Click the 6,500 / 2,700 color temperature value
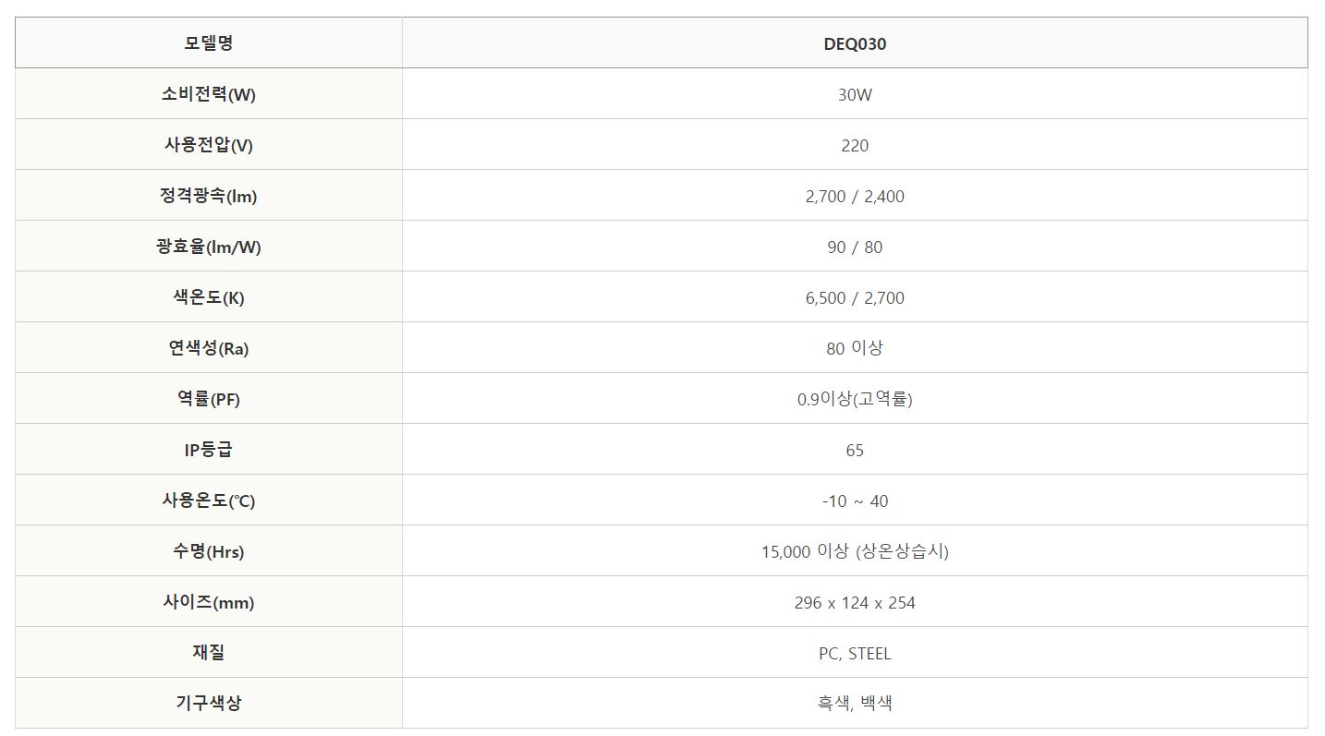This screenshot has width=1325, height=736. pyautogui.click(x=855, y=297)
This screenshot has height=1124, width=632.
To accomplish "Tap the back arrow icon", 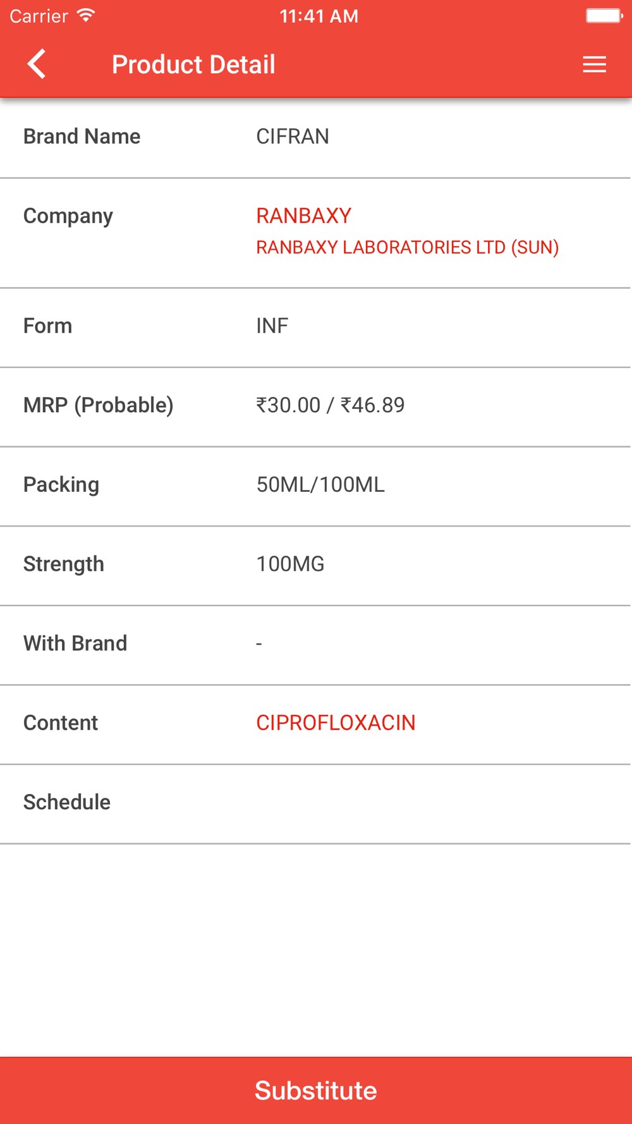I will [37, 64].
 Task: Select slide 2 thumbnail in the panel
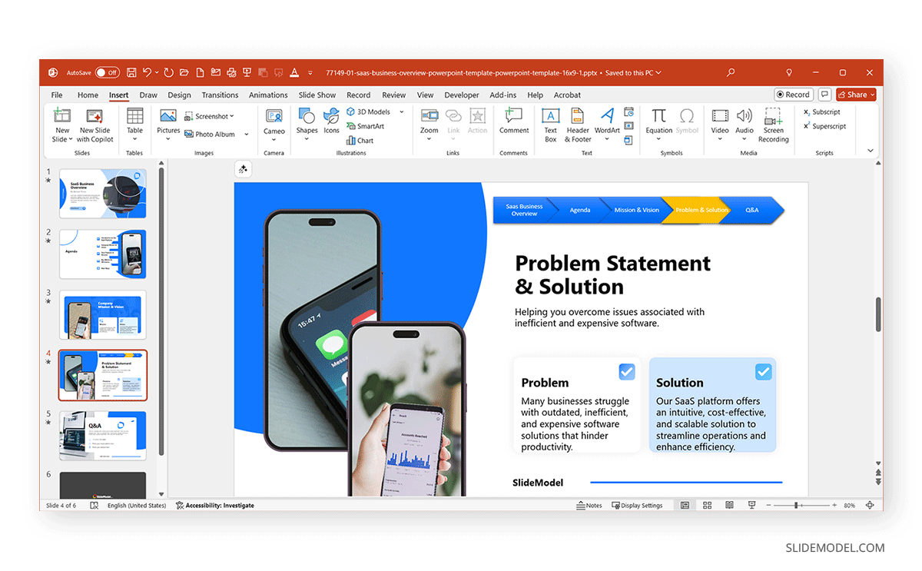tap(103, 254)
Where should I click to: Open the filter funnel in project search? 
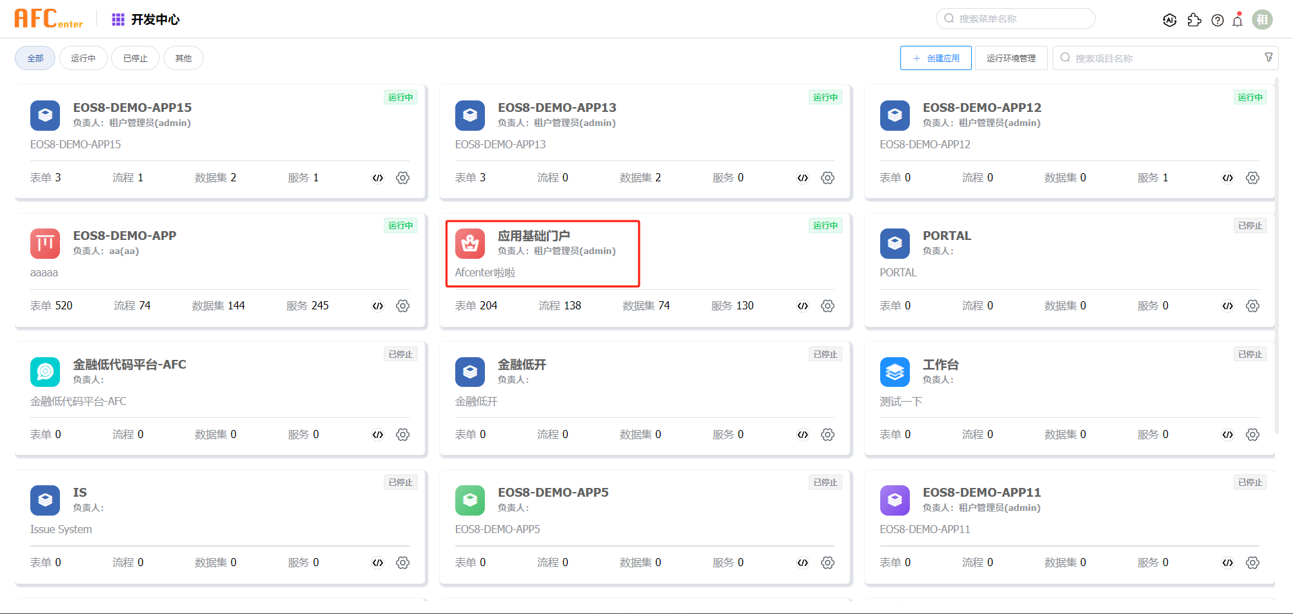pyautogui.click(x=1269, y=58)

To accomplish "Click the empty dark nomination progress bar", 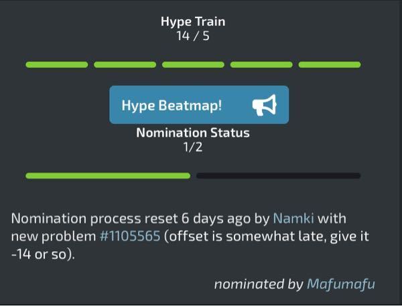I will [279, 175].
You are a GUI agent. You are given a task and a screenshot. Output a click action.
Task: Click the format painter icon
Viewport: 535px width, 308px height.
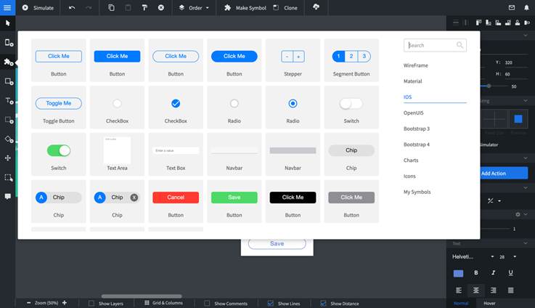pos(144,7)
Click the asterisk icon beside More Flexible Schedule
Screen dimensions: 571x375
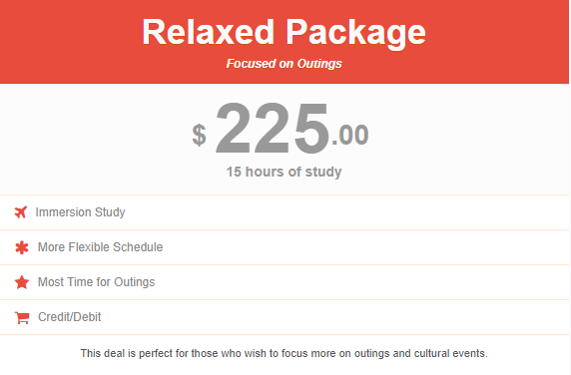[x=22, y=247]
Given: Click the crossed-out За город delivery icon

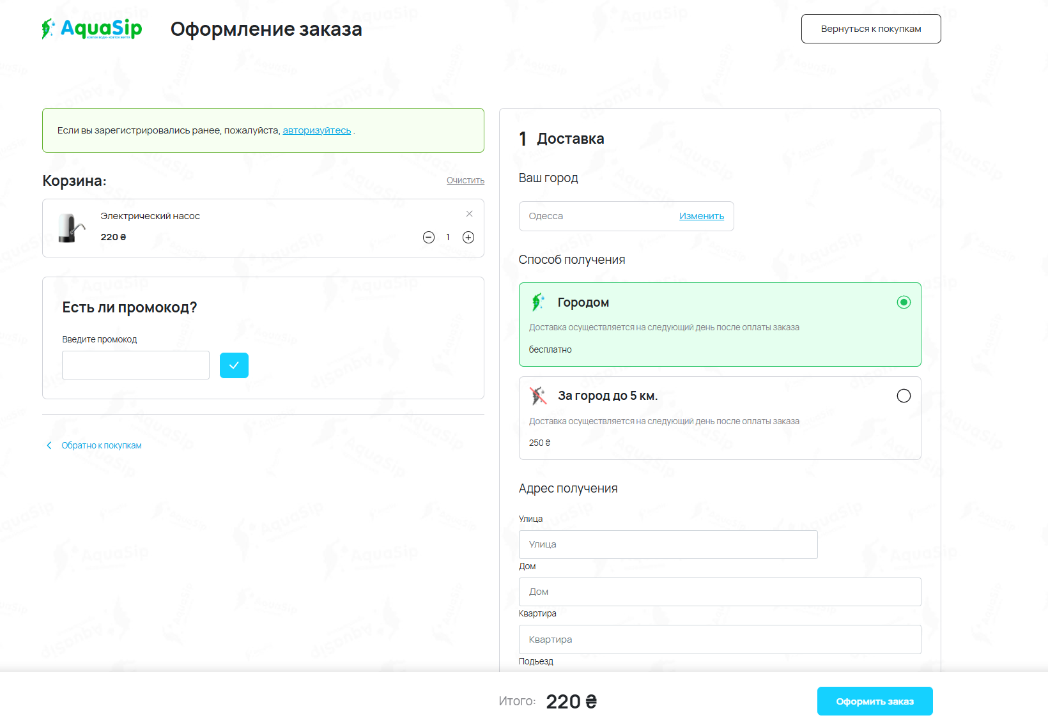Looking at the screenshot, I should click(538, 396).
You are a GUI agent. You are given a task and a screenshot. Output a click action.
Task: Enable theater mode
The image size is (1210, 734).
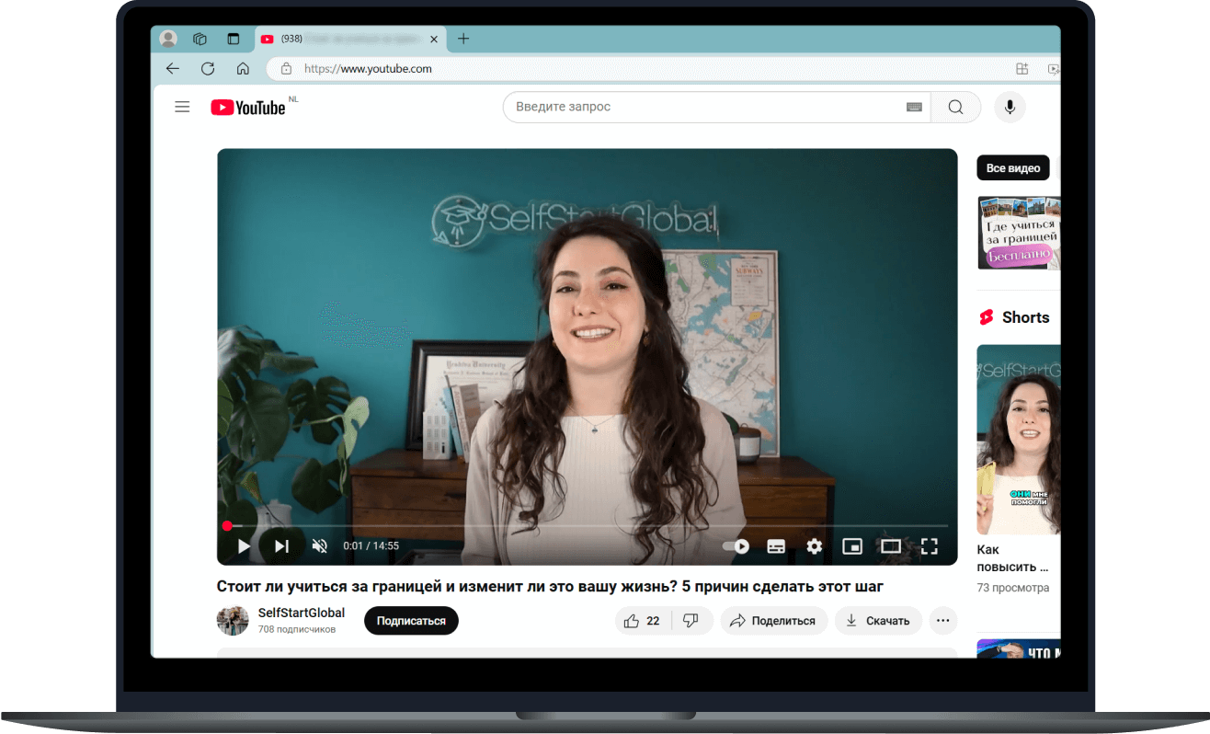click(x=891, y=546)
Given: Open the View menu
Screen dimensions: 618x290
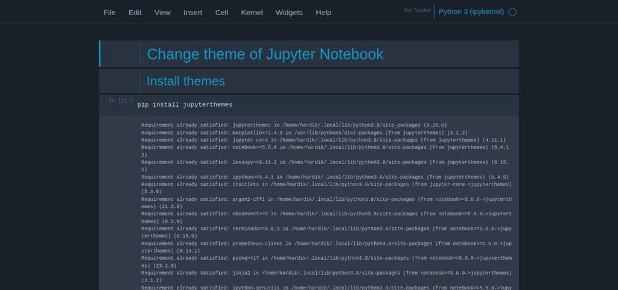Looking at the screenshot, I should point(162,13).
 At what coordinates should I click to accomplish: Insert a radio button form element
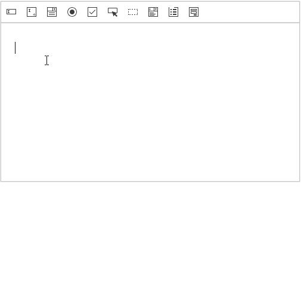pos(72,12)
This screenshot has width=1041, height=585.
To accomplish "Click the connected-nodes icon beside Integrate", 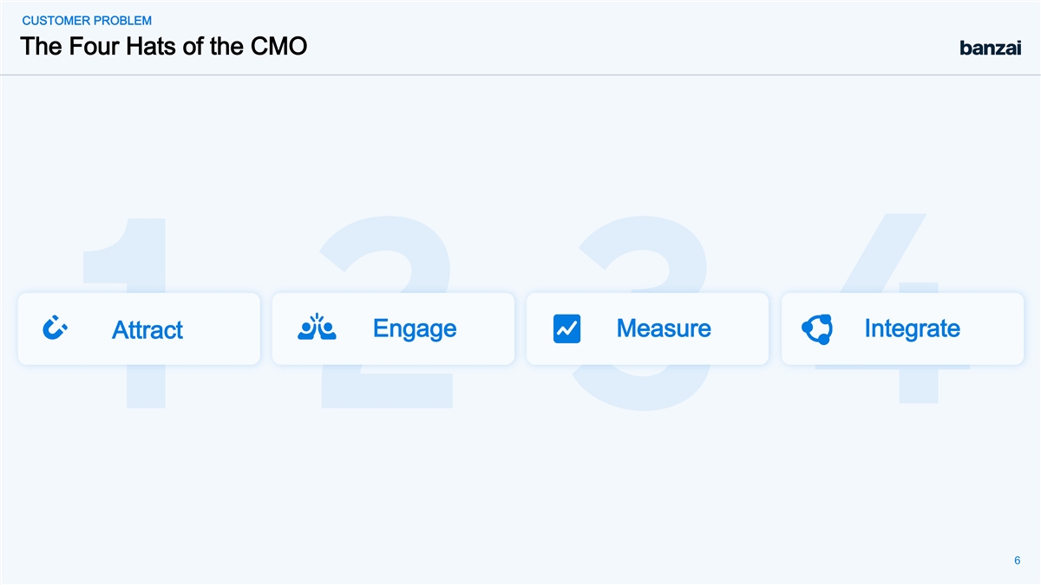I will (x=818, y=329).
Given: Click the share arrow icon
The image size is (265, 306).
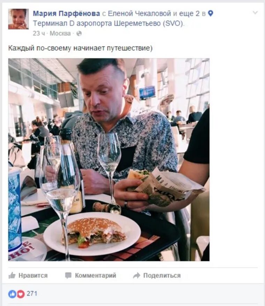Looking at the screenshot, I should [x=137, y=275].
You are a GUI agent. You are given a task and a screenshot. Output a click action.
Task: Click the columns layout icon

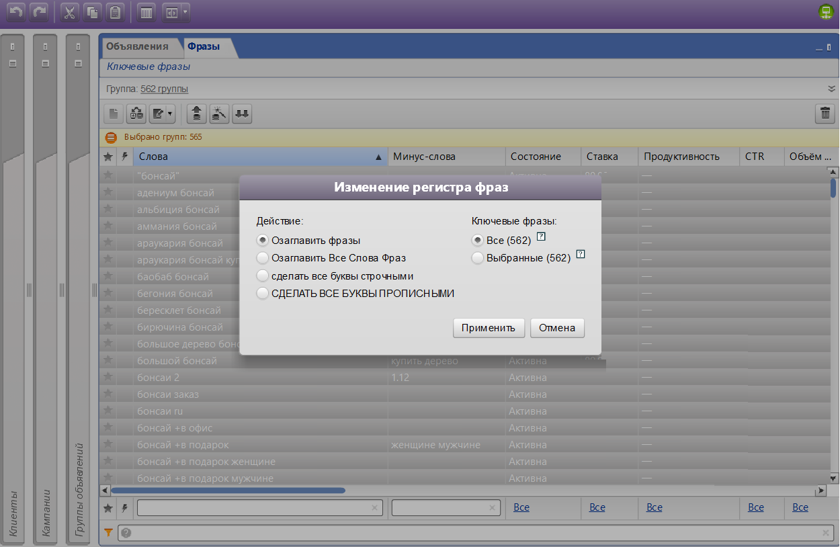coord(146,13)
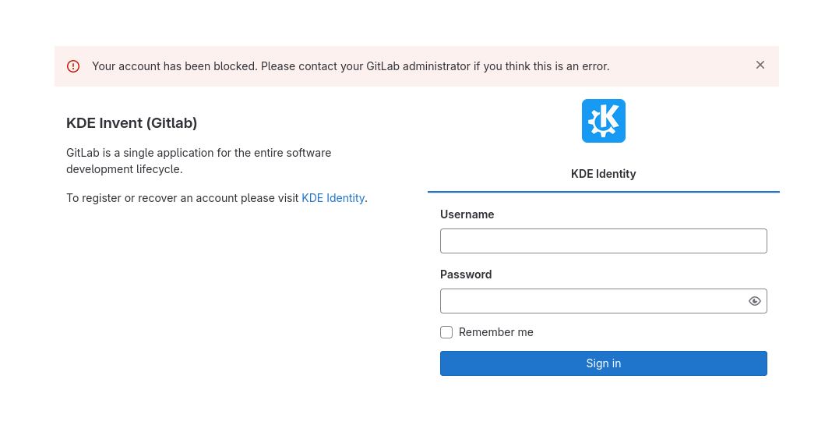832x425 pixels.
Task: Click the KDE Invent (Gitlab) heading
Action: (132, 122)
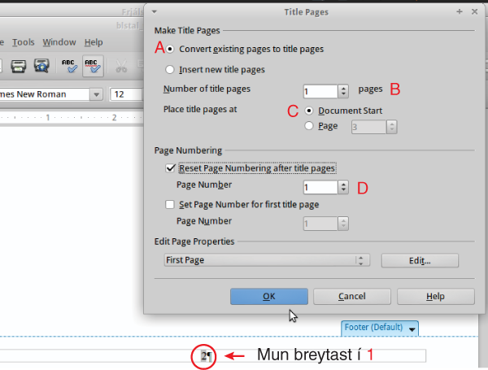Toggle the AutoSpellcheck toolbar icon

93,66
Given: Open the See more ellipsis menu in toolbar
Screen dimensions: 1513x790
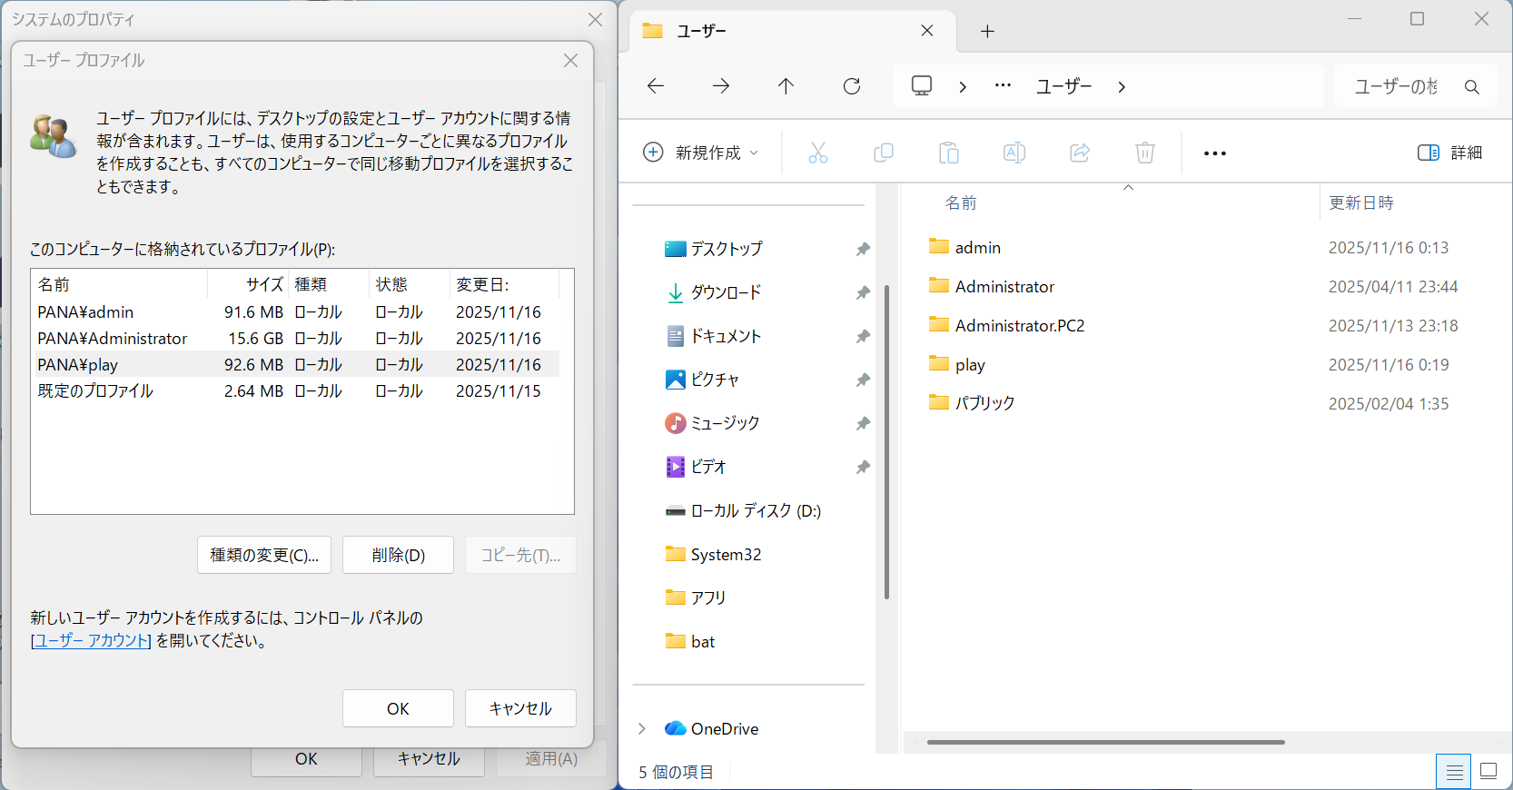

☆ ☆ ☆ ☆ ☆

• TASK INSTRUCTIONS: I need the lines from the one containing "Given: Open the See" through the end of the records retyped exactly, with the pictures left out.

• WRITTEN RESPONSE:
Given: Open the See more ellipsis menu in toolbar
Screen dimensions: 1513x790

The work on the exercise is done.